:: Material provided
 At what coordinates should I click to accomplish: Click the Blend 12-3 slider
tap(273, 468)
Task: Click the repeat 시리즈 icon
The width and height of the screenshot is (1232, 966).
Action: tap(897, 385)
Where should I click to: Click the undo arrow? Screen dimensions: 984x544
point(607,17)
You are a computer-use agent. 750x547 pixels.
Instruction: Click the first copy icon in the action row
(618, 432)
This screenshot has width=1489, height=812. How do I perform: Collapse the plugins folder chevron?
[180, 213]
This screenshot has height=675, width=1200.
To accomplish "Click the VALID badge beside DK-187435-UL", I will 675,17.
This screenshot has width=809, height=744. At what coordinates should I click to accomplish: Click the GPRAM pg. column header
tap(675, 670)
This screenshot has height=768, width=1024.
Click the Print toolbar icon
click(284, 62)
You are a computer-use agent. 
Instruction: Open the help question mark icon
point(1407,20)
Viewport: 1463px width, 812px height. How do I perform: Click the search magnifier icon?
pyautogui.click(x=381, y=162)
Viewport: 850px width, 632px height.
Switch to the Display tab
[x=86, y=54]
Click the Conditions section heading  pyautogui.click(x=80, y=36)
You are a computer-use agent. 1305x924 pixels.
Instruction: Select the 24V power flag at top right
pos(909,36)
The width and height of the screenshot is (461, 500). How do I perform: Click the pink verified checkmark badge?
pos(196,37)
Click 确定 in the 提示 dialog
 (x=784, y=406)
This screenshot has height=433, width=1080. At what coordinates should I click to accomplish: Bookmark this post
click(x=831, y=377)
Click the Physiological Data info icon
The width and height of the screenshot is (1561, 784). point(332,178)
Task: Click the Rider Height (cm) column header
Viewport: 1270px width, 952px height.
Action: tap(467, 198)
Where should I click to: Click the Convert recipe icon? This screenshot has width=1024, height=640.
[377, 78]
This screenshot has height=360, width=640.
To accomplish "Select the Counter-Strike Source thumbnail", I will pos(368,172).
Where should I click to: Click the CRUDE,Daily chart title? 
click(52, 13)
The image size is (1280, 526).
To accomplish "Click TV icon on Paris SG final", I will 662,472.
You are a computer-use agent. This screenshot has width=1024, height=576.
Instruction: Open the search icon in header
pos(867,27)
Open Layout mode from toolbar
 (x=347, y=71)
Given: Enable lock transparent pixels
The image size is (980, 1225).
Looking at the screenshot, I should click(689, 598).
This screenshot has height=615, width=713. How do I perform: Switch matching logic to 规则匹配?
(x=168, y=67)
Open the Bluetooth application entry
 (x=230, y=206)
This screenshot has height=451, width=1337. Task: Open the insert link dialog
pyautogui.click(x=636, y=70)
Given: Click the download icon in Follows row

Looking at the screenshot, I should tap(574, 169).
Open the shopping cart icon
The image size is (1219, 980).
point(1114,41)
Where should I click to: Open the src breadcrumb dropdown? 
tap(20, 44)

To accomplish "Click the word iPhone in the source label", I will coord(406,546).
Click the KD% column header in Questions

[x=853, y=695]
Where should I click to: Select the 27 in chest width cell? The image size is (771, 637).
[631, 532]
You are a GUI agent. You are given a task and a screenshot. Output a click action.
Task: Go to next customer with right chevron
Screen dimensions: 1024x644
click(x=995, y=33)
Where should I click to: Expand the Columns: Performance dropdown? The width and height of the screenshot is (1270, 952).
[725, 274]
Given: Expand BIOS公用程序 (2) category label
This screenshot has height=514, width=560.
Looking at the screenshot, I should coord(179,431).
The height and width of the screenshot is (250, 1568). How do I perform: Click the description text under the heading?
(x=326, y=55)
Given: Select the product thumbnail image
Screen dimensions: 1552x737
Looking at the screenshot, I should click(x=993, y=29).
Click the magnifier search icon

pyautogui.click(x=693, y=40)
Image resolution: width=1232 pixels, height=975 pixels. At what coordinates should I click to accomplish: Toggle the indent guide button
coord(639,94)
::::
§ **Directions for this task**
Edit the items above so that each "Instruction" becomes "Goal", and keep every other character unchanged.

§ **Written answer**
 At what coordinates should I click to accomplish: Click the Blend 12-3 slider
tap(273, 468)
Task: Click the repeat 시리즈 icon
The width and height of the screenshot is (1232, 966).
Action: tap(897, 385)
Where should I click to: Click the undo arrow? Screen dimensions: 984x544
point(607,17)
You are a computer-use agent. 750x547 pixels.
Goal: Click the first copy icon in the action row
(618, 432)
This screenshot has width=1489, height=812. How do I perform: Collapse the plugins folder chevron?
[180, 213]
This screenshot has height=675, width=1200.
To accomplish "Click the VALID badge beside DK-187435-UL", I will 675,17.
This screenshot has width=809, height=744. At what coordinates should I click to accomplish: Click the GPRAM pg. column header
tap(675, 670)
This screenshot has height=768, width=1024.
Click the Print toolbar icon
click(284, 62)
You are a computer-use agent. 
Goal: Open the help question mark icon
point(1407,20)
Viewport: 1463px width, 812px height. How do I perform: Click the search magnifier icon?
pyautogui.click(x=381, y=162)
Viewport: 850px width, 632px height.
Switch to the Display tab
[x=86, y=54]
Click the Conditions section heading  pyautogui.click(x=80, y=36)
You are a computer-use agent. 1305x924 pixels.
Goal: Select the 24V power flag at top right
pos(909,36)
The width and height of the screenshot is (461, 500). How do I perform: Click the pink verified checkmark badge?
pos(196,37)
Click 确定 in the 提示 dialog
 (x=784, y=406)
This screenshot has height=433, width=1080. At what coordinates should I click to accomplish: Bookmark this post
click(x=831, y=377)
Click the Physiological Data info icon
The width and height of the screenshot is (1561, 784). point(332,178)
Task: Click the Rider Height (cm) column header
Viewport: 1270px width, 952px height.
Action: tap(467, 198)
Where should I click to: Click the Convert recipe icon? This screenshot has width=1024, height=640.
[377, 78]
This screenshot has height=360, width=640.
To accomplish "Select the Counter-Strike Source thumbnail", I will pos(368,172).
Where should I click to: Click the CRUDE,Daily chart title? 
click(52, 13)
The image size is (1280, 526).
To accomplish "Click TV icon on Paris SG final", I will 662,472.
You are a computer-use agent. This screenshot has width=1024, height=576.
Goal: Open the search icon in header
pos(867,27)
Open Layout mode from toolbar
 (x=347, y=71)
Given: Enable lock transparent pixels
The image size is (980, 1225).
Looking at the screenshot, I should click(689, 598).
This screenshot has height=615, width=713. How do I perform: Switch matching logic to 规则匹配?
(x=168, y=67)
Open the Bluetooth application entry
 (x=230, y=206)
This screenshot has height=451, width=1337. Task: Open the insert link dialog
pyautogui.click(x=636, y=70)
Given: Click the download icon in Follows row

Looking at the screenshot, I should tap(574, 169).
Open the shopping cart icon
The image size is (1219, 980).
point(1114,41)
Where should I click to: Open the src breadcrumb dropdown? 
tap(20, 44)

To accomplish "Click the word iPhone in the source label", I will coord(406,546).
Click the KD% column header in Questions

[x=853, y=695]
Where should I click to: Select the 27 in chest width cell? The image size is (771, 637).
[631, 532]
You are a GUI agent. You are given a task and a screenshot. Output a click action.
Task: Go to next customer with right chevron
Screen dimensions: 1024x644
click(x=995, y=33)
Where should I click to: Expand the Columns: Performance dropdown? The width and height of the screenshot is (1270, 952).
[725, 274]
Given: Expand BIOS公用程序 (2) category label
This screenshot has height=514, width=560.
Looking at the screenshot, I should coord(179,431).
The height and width of the screenshot is (250, 1568). How do I perform: Click the description text under the heading?
(x=326, y=55)
Given: Select the product thumbnail image
Screen dimensions: 1552x737
Looking at the screenshot, I should click(x=993, y=29).
Click the magnifier search icon

pyautogui.click(x=693, y=40)
Image resolution: width=1232 pixels, height=975 pixels. At what coordinates should I click to accomplish: Toggle the indent guide button
coord(639,94)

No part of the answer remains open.